Basically, winter blues are commonly known as a change in one’s mood when fall kicks in and the winter wind is whistling through the window cracks. Essentially, negative emotions and depressive feelings are amplified during winter when days are shorter and darker. As a college student, you might see very little sunlight throughout the day. This can have a toll on your mental health. Almost certainly, you’ve had that surprising moment when you go outside during winter and the sun is already gone.
Limited exposure to sunlight is believed to be the main cause of SAD because daylight regulates our internal clock. Circadian rhythms, our 24-hour internal cycles, are internal processes that carry important functions in our bodies, such as the sleep-wake cycle. Fundamentally, the brain sends signals to generate alertness that help us stay energetic throughout the day. At night the body initiates the production of melatonin, a hormone related to sleep. According to the Sleep Foundation, “our circadian rhythm aligns our sleep and wakefulness with day and night.” During winter, our bodies’ ideal cycle is disrupted. Consequently, when days are shorter and nights are longer, we produce more melatonin. This overproduction of melatonin incites us to sleep longer and can impair our abilities to carry out our day-to-day tasks. Since the sun sets earlier in the evening, we feel sleepy earlier at night. However, some experts believe that there is not enough evidence to support this claim. In fact, our limited ability to enjoy outdoor activities might influence our mood and result in symptoms related to seasonal affective disorder.

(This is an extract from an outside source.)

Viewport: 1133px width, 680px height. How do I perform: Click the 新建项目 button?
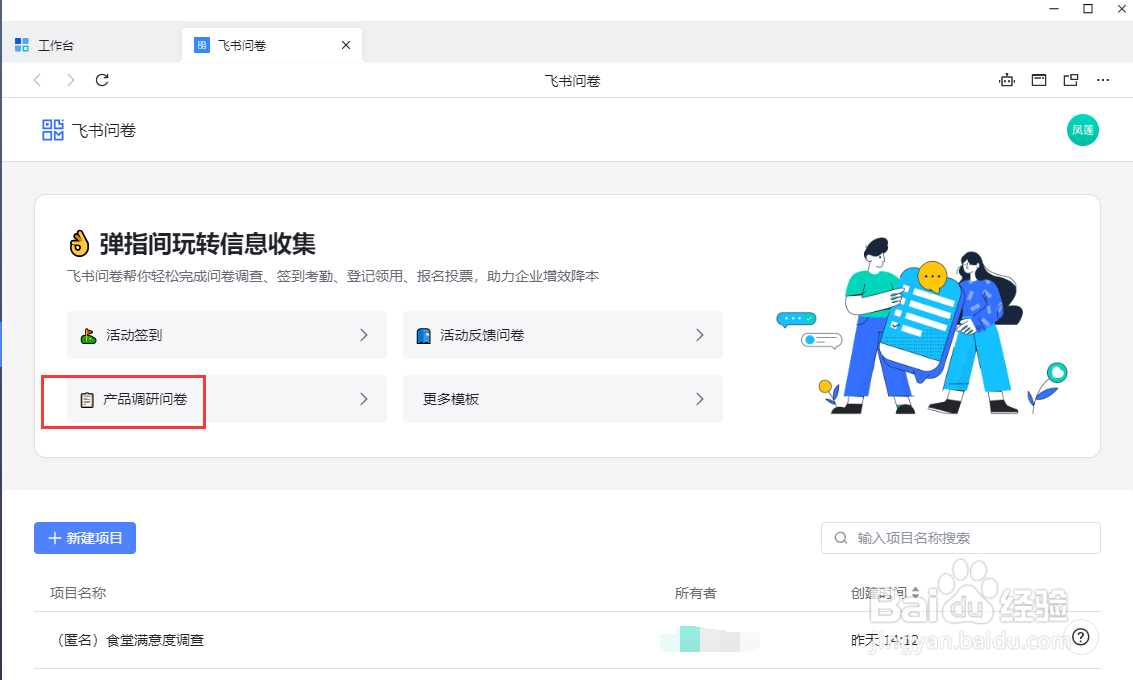point(84,538)
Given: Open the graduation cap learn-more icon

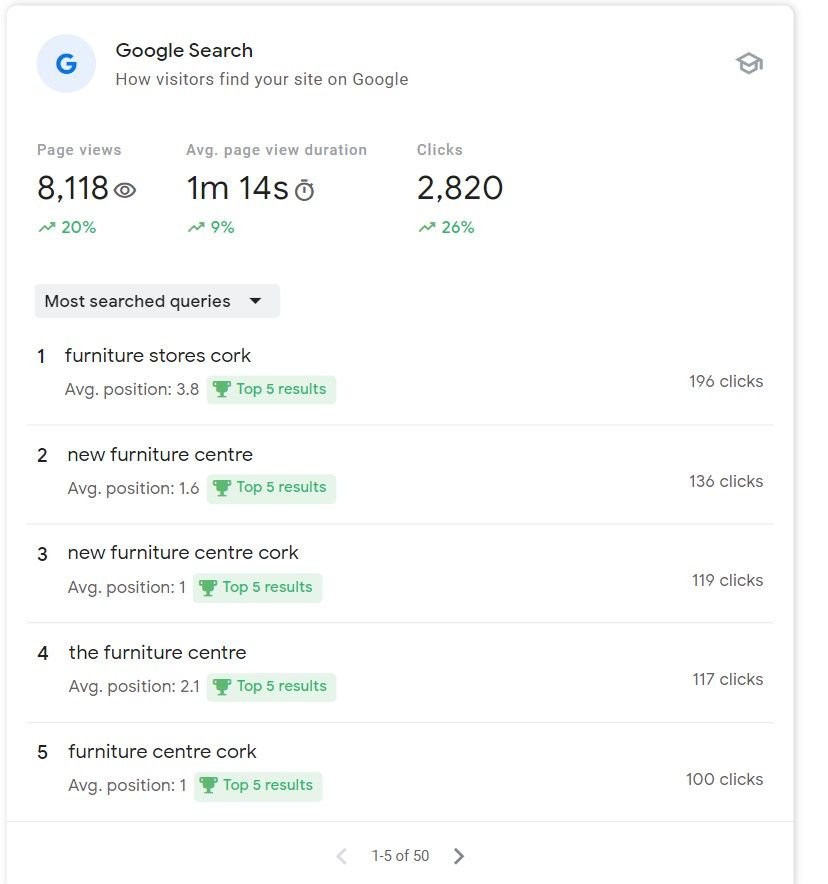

According to the Canadian Psychological Association, approximately 15% of Canadians will report a mild case of SAD in their lifetime. Seasonal affective disorder makes up 10% of all reported cases of depression. Although it is a disorder that most people won’t encounter in their lifetime, limited sunlight exposure during winter has a global impact on nearly everyone’s internal clock. For many students here at the college, attending back-to-back classes literally means only being able to see sunlight through the windows. And let’s not begin to talk about the students who have classes on Dawson’s lowest floors.
When you google solutions to help cope with winter blues or SAD, the main options are light therapy. Essentially, with light therapy, you are scheduling moments of your day where you will expose yourself to a special type of light that can easily be found on Amazon, or you can simply plan to spend more time outdoors. But is it really that simple? While light therapy is a powerful tool that deserves consideration, tips such as maintaining a regular bedtime can help. Easier said than done, but worthwhile! Creating a balanced schedule can help you organize yourself and feel less overwhelmed. Reducing the stress of the semester can significantly help you feel better.
Finally, seasonal affective disorder is an important illness that deserves consideration and can greatly impact your life. This article is in no way trying to diagnose nor impose solutions for SAD, but only to inform you about the disease. If you suspect you may have it, seeking professional advice is highly recommended.